Striped bass and other fish living in the Lower Santee River are struggling to survive high water temperatures and overcrowding. The extended Santee Dam flood gate opening associated with last fall’s flooding spilled an excessive number of lake fish into the river, and anglers have reported seeing unusual numbers of striped bass carcasses in the river for several weeks.
After anticipating crowding problems this past spring, S.C. Department of Natural Resources (DNR) fisheries personnel moved 360 large striped bass from below the Santee Dam to Lake Marion before water temperatures became stressful. But despite the transfer, crowding and heat stress are expected to be a continuing issue all summer long.
Striped bass select for water temperatures below 78 degrees Fahrenheit and begin to stress at higher levels. Main channel river temperatures had already climbed into the low 90s by late June, and the striped bass began to hunker down in any cool water refuge they could find, not bothering to eat.
According to Scott Lamprecht, DNR Freshwater Fisheries Region 4 coordinator, weight loss makes the fish susceptible to factors that can result in death.

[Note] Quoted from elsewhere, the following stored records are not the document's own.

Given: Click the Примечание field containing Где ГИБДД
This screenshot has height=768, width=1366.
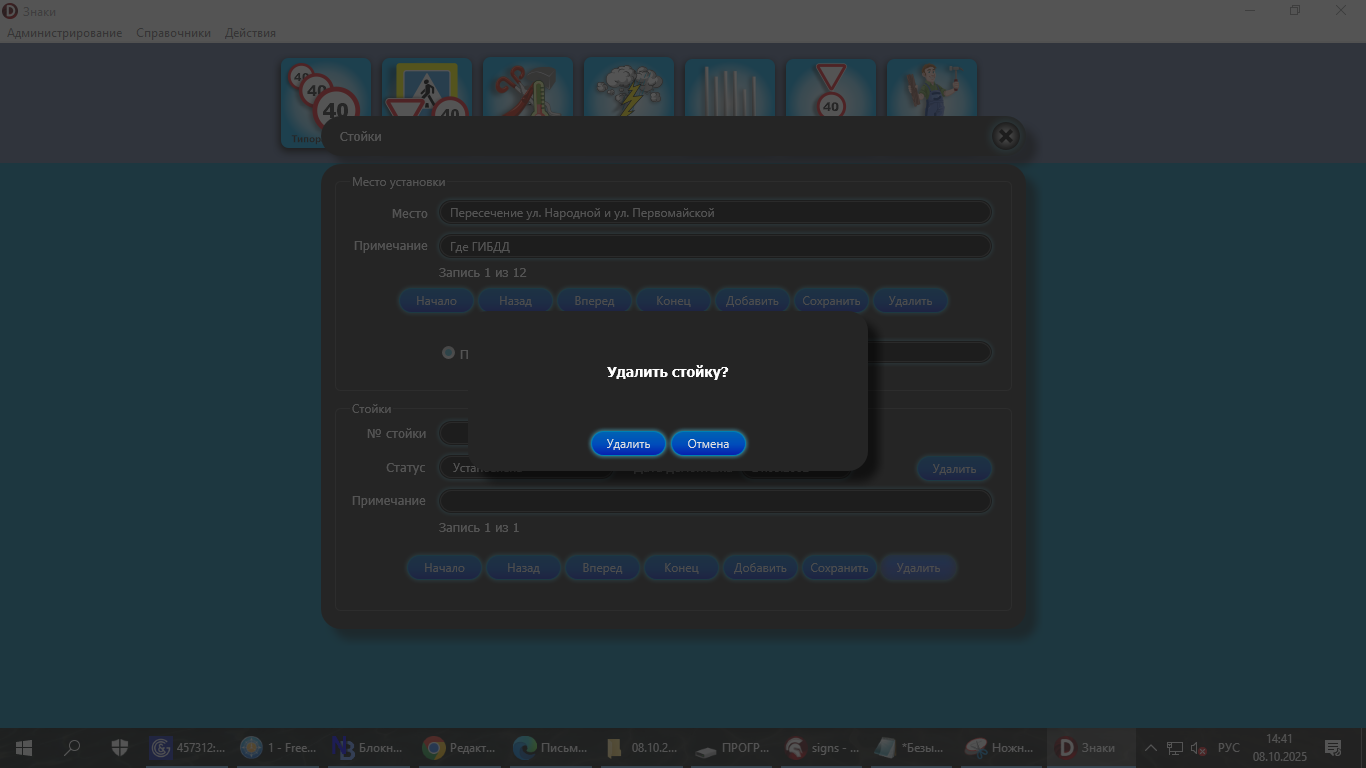Looking at the screenshot, I should pos(715,247).
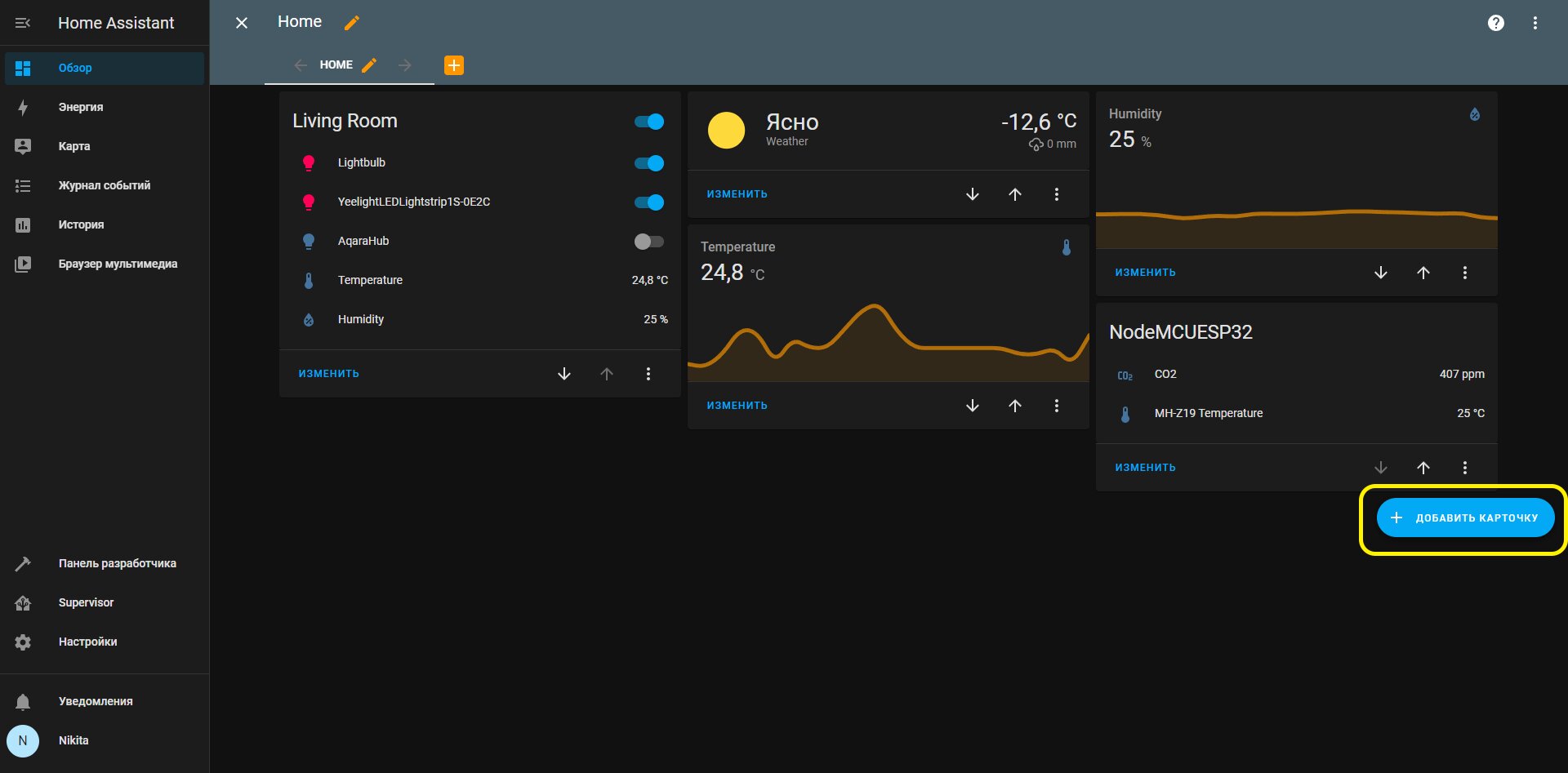1568x773 pixels.
Task: Click the pencil icon next to Home title
Action: point(352,23)
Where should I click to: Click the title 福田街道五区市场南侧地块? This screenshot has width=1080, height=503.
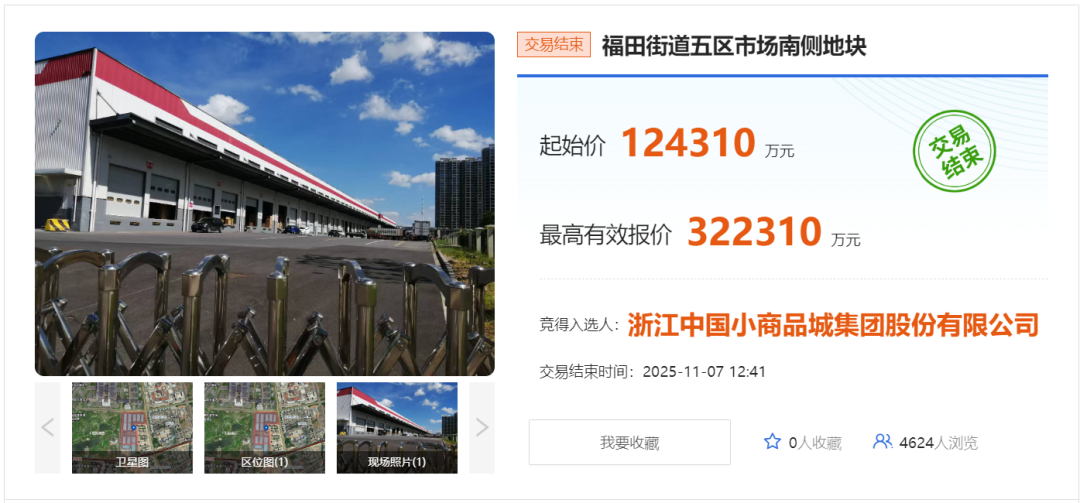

“As the fish lose weight, they become more vulnerable to parasites and disease, which gradually take their toll,” Lamprecht said. “This results in low-level or chronic mortality.”
Biologists expect this to be an issue the rest of the summer as weakened fish succumb to stress and disease and, unfortunately, nothing can be done to alter the current conditions.
“It is not a water quality issue and nothing has changed in terms of fish consumption advisories for the Lower Santee River,” Lamprecht said. “There are no options for relieving the conditions that last fall’s flooding and this summer’s temperatures have produced.”